# WSP fragrance oils 25% off - what is everyone stocking up on



## stephswan (May 3, 2021)

Hi All,
I got so excited when I saw WSP 25% off fragrance oils this morning as I'm still trying to figure out what my favorite scents are. What are you all stocking up on?

I have only tried green tea with lemongrass and I LOVE it.


----------



## AliOop (May 4, 2021)

I want to try Tonka and Vetiver; it's in my cart, but I'm waiting for their mango butter to be back in stock so that I qualify for free shipping. Hopefully that happens before the FO sale is over!


----------



## stephswan (May 4, 2021)

AliOop said:


> I want to try Tonka and Vetiver; it's in my cart, but I'm waiting for their mango butter to be back in stock so that I qualify for free shipping. Hopefully that happens before the FO sale is over!


Tonka and Vetiver looks amazing! i'm going to have to add it to my list.

I might have gone a little overboard yesterday and bought 20...Excited to try all these but I think I may need to take a break on buying anymore things lol

Green Tea 
Fresh Ginger Lime
White Tea
Lemon Sage Ginger
Lemon Sugar
Olive
Verbena
Baby
Bamboo Tea
Citrus Cilantro
Shea & Coconut
Black Pepper
Pistachio & Magnolia
Lemon Rose Water
Avobath
King of the North
Cannabis Santal
Blueberry Lavender & Chamomille
Lavender & Cedar Leaf


----------



## Zany_in_CO (May 4, 2021)

As a long time (10 years) customer of WSP, where I got FO freebies on a regular basis, IME and IMHO, only 1 out of 100 of their FOs are "keepers". *Blooming Tulips* is one. The fragrance is spot on. My wholesale customer offered it as a "Special Edition" every year in April. Always sold out by Mother's Day!

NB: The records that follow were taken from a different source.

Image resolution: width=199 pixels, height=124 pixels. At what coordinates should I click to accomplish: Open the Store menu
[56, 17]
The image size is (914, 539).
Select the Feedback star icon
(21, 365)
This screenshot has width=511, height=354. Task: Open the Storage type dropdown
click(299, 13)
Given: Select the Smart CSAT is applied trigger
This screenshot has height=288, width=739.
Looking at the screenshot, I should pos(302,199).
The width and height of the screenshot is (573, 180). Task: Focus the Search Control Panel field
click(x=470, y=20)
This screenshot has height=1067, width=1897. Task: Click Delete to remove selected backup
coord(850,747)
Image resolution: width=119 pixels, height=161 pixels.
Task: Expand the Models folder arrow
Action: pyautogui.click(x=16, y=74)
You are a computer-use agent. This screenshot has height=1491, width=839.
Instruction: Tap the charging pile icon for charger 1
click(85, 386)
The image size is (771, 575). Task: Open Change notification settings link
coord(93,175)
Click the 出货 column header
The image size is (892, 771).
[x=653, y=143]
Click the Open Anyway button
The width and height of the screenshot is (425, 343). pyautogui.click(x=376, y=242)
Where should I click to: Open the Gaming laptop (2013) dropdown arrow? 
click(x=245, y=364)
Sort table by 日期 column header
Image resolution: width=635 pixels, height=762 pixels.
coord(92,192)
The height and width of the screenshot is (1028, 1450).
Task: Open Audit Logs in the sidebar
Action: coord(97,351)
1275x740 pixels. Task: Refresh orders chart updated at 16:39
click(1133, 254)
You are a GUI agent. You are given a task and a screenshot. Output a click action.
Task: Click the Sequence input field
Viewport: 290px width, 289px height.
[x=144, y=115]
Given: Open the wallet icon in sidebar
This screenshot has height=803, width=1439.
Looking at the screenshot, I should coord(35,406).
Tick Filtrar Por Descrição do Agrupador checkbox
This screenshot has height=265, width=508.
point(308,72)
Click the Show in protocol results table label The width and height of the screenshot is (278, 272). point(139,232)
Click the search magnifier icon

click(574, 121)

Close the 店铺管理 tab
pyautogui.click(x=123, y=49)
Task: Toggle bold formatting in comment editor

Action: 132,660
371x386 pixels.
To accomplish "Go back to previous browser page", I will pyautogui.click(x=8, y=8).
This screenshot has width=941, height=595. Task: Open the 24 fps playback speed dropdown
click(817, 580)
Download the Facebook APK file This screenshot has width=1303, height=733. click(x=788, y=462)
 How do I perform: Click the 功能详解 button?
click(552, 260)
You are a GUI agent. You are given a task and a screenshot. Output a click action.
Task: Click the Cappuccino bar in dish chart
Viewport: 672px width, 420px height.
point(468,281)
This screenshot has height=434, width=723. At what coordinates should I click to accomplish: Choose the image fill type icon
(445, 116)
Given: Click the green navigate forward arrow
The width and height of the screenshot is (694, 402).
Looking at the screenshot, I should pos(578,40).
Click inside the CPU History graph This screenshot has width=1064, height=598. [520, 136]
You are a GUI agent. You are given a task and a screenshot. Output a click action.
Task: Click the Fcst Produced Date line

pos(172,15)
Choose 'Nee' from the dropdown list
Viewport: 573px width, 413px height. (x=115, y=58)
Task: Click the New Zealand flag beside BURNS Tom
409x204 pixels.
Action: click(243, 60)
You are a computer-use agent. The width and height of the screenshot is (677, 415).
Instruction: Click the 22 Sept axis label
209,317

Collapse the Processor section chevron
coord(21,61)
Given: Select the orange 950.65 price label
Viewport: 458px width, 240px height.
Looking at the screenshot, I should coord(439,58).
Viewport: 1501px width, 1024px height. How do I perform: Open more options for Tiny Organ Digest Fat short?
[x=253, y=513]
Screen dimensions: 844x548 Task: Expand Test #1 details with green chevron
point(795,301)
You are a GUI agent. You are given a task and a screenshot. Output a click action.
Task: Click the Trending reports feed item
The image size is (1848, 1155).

On the other hand, I'm testing their *FO/EO BLENDS* and buy them only when on sale.
Thanks for the head's up!

Tested in CP to date:
*Bladderwrack - EO & FO 3386 (Special Order)**  * (My all-time favorite fragrance!)
*Pink* - EO & FO Blend (Special Order)** * Nice Floral. Survived Rabatch. Still going strong.)
Eucalyptus Spearmint - EO & FO Blend 608 -  (sticker!)
Verbena* - EO & FO 348 -    (Faded)
Rainforest* - EO & FO 592* - *
Relaxation - EO & FO Blend 745* - *
Jasmine Vanilla* - EO & FO Blend 504 - Disappointing


----------



## AliOop (May 4, 2021)

@Zany_in_CO the Bladderwrack EO/FO blend is available from WSP in a 25lb drum for only $697.02.  

Meanwhile, my cart with them is in a holding pattern. Hoping that their mango butter is back in stock tomorrow as anticipated, so I can place one order for that and the FOs, before the FO sale is over on 5/7.


----------



## stephswan (May 4, 2021)

Zany_in_CO said:


> As a long time (10 years) customer of WSP, where I got FO freebies on a regular basis, IME and IMHO, only 1 out of 100 of their FOs are "keepers". *Blooming Tulips* is one. The fragrance is spot on. My wholesale customer offered it as a "Special Edition" every year in April. Always sold out by Mother's Day!
> 
> On the other hand, I'm testing their *FO/EO BLENDS* and buy them only when on sale.
> Thanks for the head's up!
> ...



Thanks for the feedback and their scents may not be "keepers". I'm looking forward in reporting back on how the fragrances react/retain in CP soap. I seem to be more particular with scents compared to my friends, so really hoping my testers give honest feedback for my future assortment. Sad about Verbena* as I was really looking forward to that scent!


----------



## Zany_in_CO (May 4, 2021)

stephswan said:


> Sad about Verbena* as I was really looking forward to that scent!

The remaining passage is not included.